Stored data
____________________
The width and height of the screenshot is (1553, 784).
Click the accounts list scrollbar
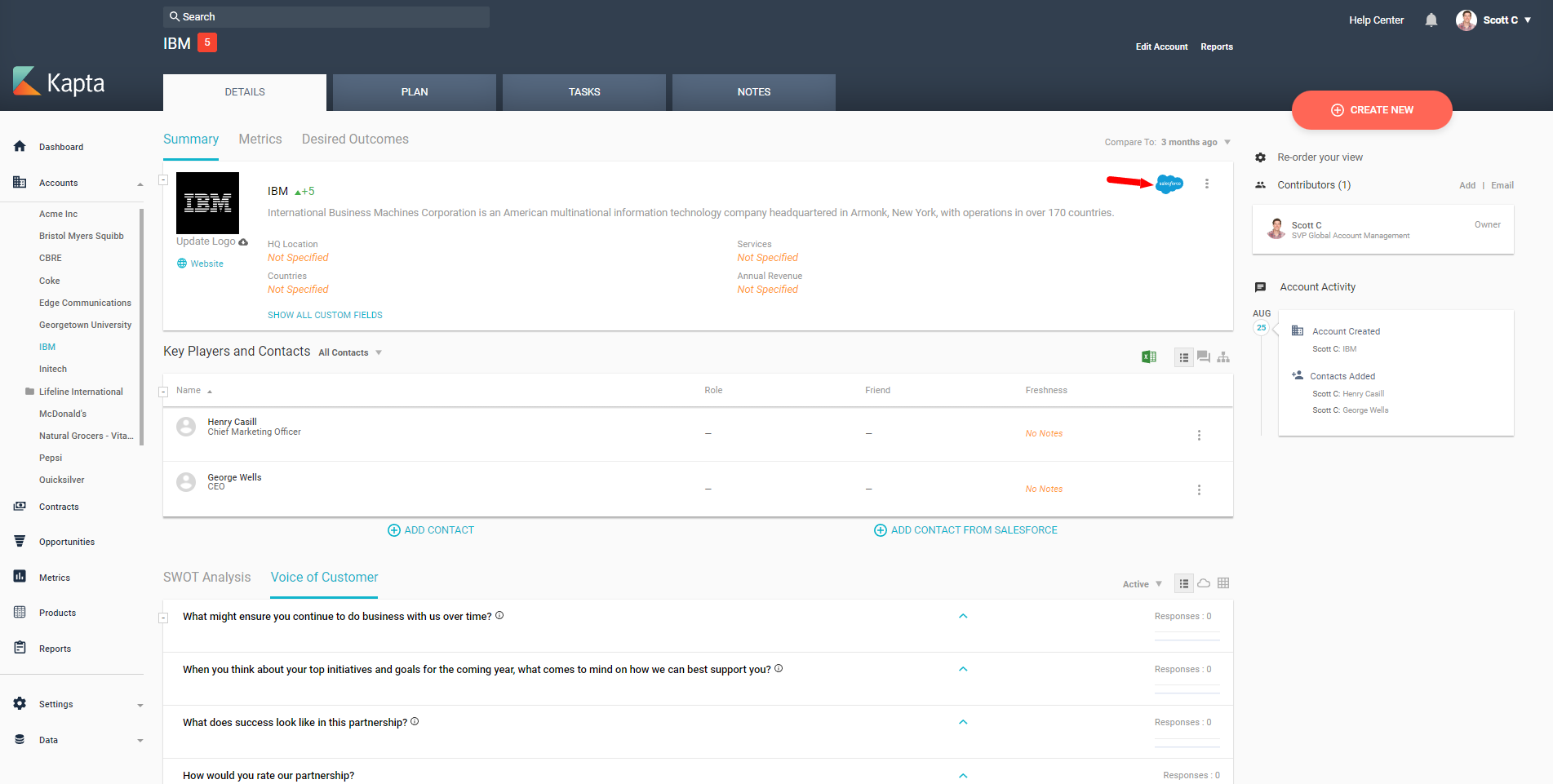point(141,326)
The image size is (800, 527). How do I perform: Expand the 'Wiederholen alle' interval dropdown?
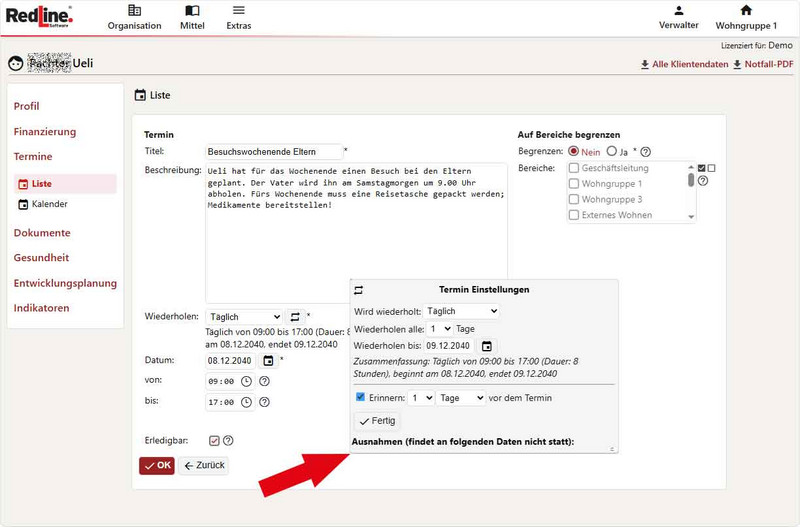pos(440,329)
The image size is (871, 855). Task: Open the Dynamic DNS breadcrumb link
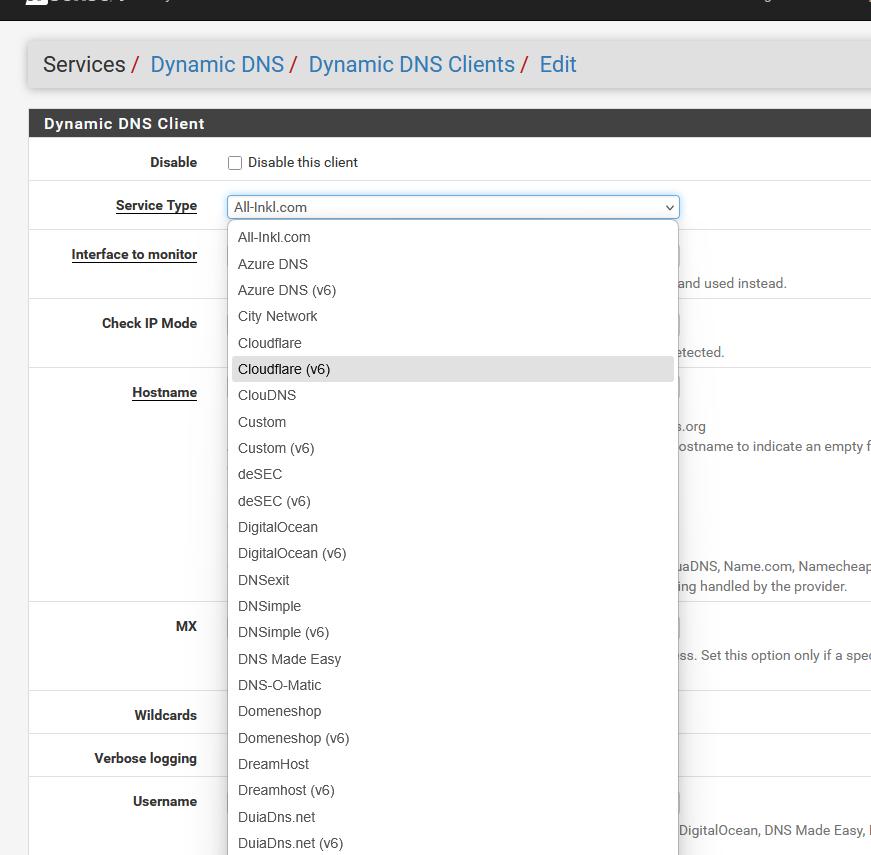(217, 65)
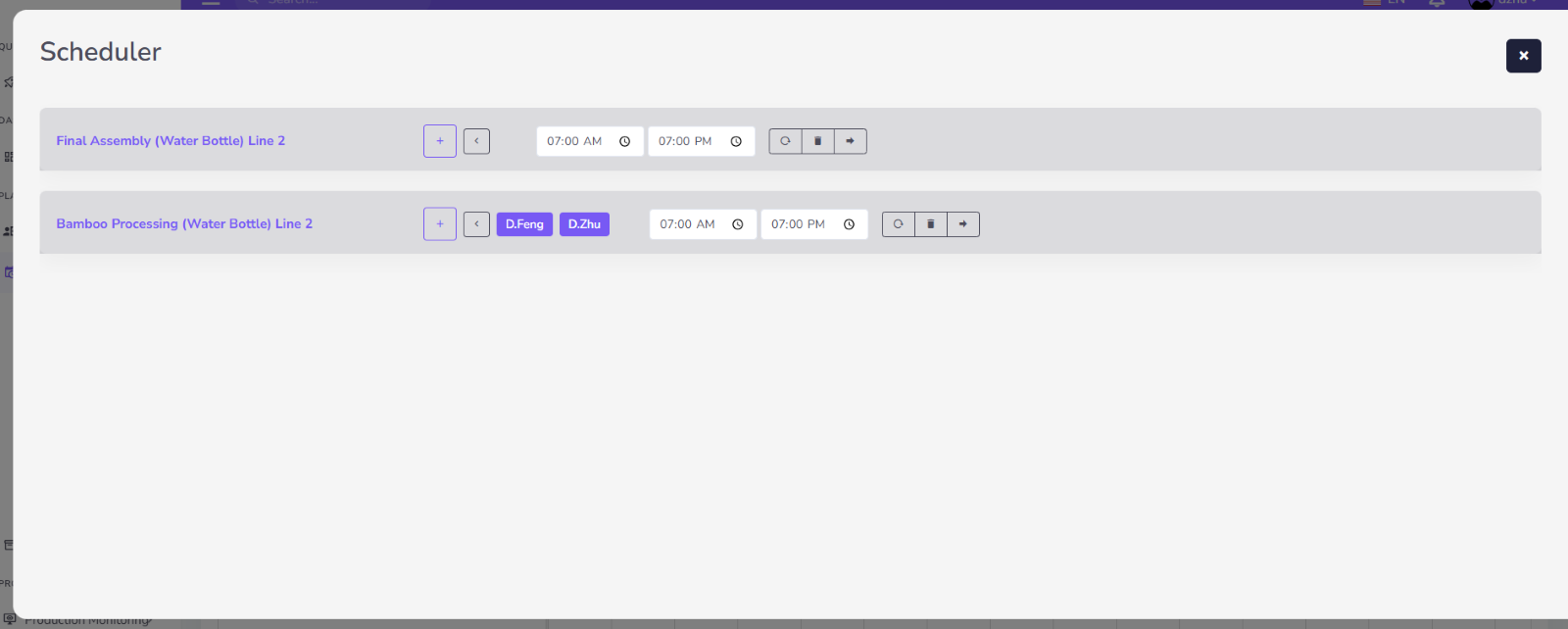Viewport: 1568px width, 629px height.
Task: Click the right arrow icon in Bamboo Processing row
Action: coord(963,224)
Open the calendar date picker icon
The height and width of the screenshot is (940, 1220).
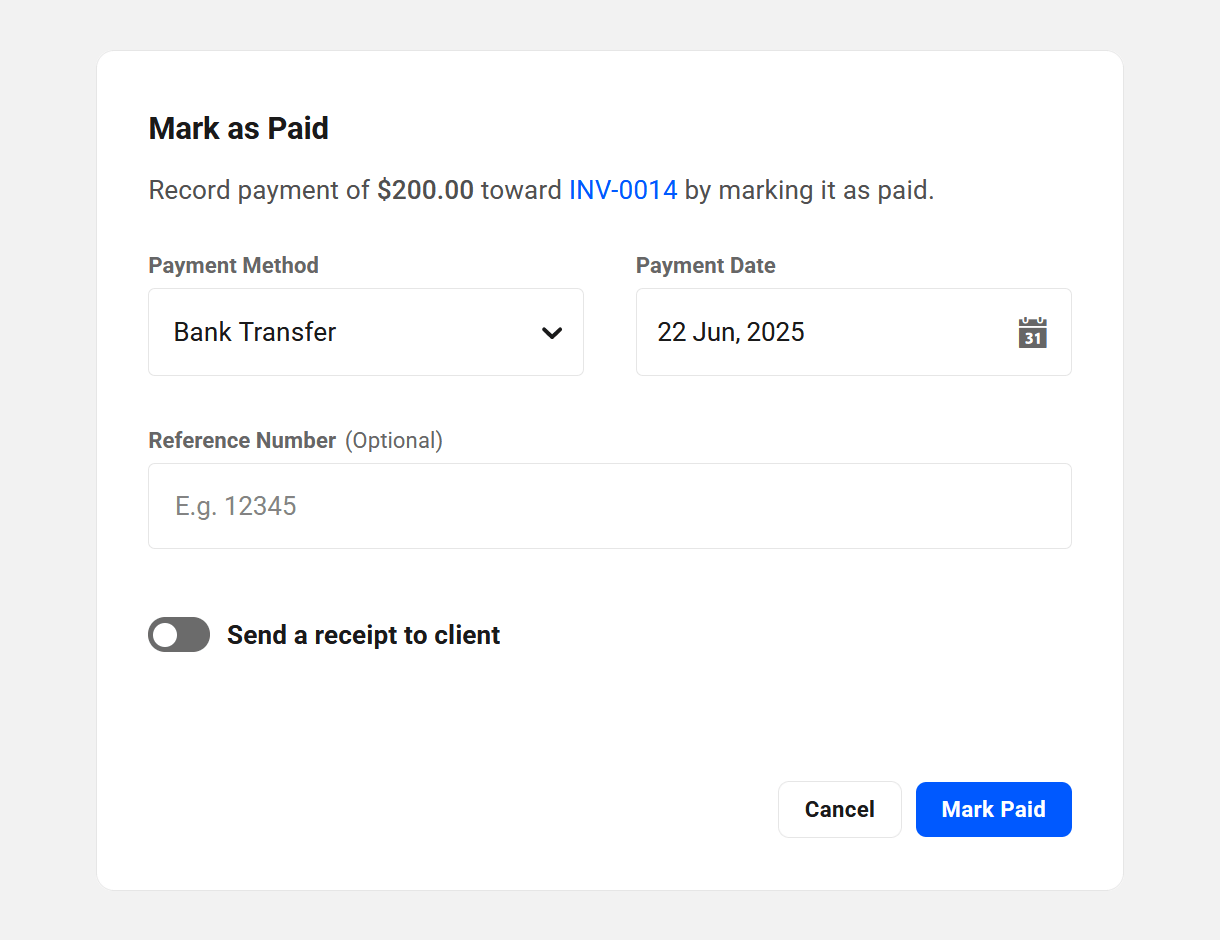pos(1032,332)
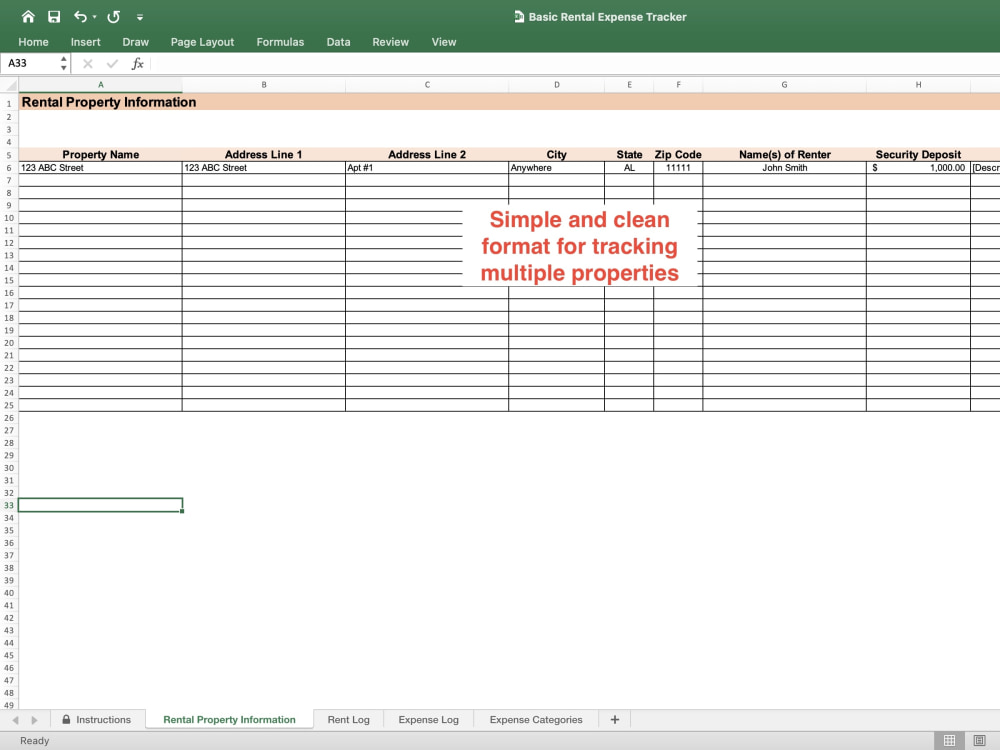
____________________
AIM OF THE TASK
Give back exactly the lines from the one containing "The height and" to the final line of the entries, both included, and no picture.

ANSWER TO THE PROBLEM
The height and width of the screenshot is (940, 1220).
pos(1032,332)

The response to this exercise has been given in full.